While everyone else scrambles to understand what changed, educate your customers on what it means and how to capitalize on it. Don’t wait for the next RFI or RFPs to reflect the new reality. Don't wait for procurement teams to interpret the changes. Lead the conversation.

The recent FAR overhaul is a perfect case study. While most vendors are still reading the policy documents, reposition your customer relationships around the new opportunities.

Check out my past posts are engaging with your customers as well:

Case Study: The FAR Revolution and What It Teaches About Pivoting

The Revolutionary FAR Overhaul just eliminated over 500 procurement requirements, the most significant reform to federal buying in 41 years. But here's the thing: your customers are drowning in what this means for them. Most contracting officers are still figuring out how to apply these changes to their day-to-day work.
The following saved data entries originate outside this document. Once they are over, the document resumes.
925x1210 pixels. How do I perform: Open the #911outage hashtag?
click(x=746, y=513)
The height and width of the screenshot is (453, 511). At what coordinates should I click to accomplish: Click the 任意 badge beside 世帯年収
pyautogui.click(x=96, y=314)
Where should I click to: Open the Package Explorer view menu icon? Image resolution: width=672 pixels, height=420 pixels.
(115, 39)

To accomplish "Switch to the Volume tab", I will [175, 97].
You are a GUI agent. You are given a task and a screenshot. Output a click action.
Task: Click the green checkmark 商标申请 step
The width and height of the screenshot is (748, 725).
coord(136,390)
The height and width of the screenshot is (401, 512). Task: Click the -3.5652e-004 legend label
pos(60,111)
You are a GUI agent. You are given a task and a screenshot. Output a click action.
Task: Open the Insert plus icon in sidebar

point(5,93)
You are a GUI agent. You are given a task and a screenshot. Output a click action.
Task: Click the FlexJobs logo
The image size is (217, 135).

Instead of waiting for your customers to understand the new landscape, here's how to pivot first and position yourself as their strategic partner:

Pivot #1: From Feature Selling to Pathway Education

Threshold

Previous Level

New (Overhaul /Proposal)

Impact on Business

Micro-Purchase

$10,000

Up to $100,000 (in phases)

Fewer micropurchases go to smallest firms; larger direct buys

Simplified Acquisition

$250,000

Up to $10M (in phases)

More awards with less burden, but less exclusive small biz set-aside

Special Simplified Proc.

$5M

Up to $50M

Large jobs, more open field, and big firms can pursue

How to apply this:

  • Map your solutions to these new thresholds

  • Show customers which procurement pathway is fastest for their situation, especially where they might be in the buying cycle

  • Create comparison guides: "RFP vs. RFQ vs. Task Order. Which gets you moving in 30 days instead of 6 months."

Pivot 2: Educate Your Team on New Procurement Paths

Make sure every team member understands:

  • How these policy changes impact current opportunities

  • Are there any opportunities that are impacted by these changes that need to be addressed

  • How these policy changes impact your existing sales process, who can sign off on certain levels within your organization, etc.
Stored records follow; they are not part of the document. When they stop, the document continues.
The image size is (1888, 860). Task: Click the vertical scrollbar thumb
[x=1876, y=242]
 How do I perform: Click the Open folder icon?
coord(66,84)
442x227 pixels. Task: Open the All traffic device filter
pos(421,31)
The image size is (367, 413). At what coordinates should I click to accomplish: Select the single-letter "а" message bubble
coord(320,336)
  • Do you have services/solutions/products that can fulfil the customer’s need if the contacting officer has more money to spend with you than previously thought

    • How do you properly plan?

Train them to identify which path fits each customer's situation and guide the conversation accordingly.

The Three-Step Pivot Framework for Any Policy Change

When regulations shift in your industry, apply this framework:

Step 1: Understand Before You Communicate

Don't just read the policy, understand how it changes your customer's day-to-day reality. What gets easier? What gets harder? What new options become available?

How does this affect how you engage with your customer?

Step 2: Map Solutions to New Opportunities

For each change, identify:

  • Which of your solutions benefit (or not) from the new rules

  • Which procurement paths are now available (or no longer available)

  • How timing and decision-making processes have shifted (or streamlined)

Step 3: Lead with Education, Close with Solutions

Your first conversations shouldn't be sales pitches. They should be strategy sessions. Show customers what the changes mean for them, then position your solution as the natural way to capitalize on the new opportunities.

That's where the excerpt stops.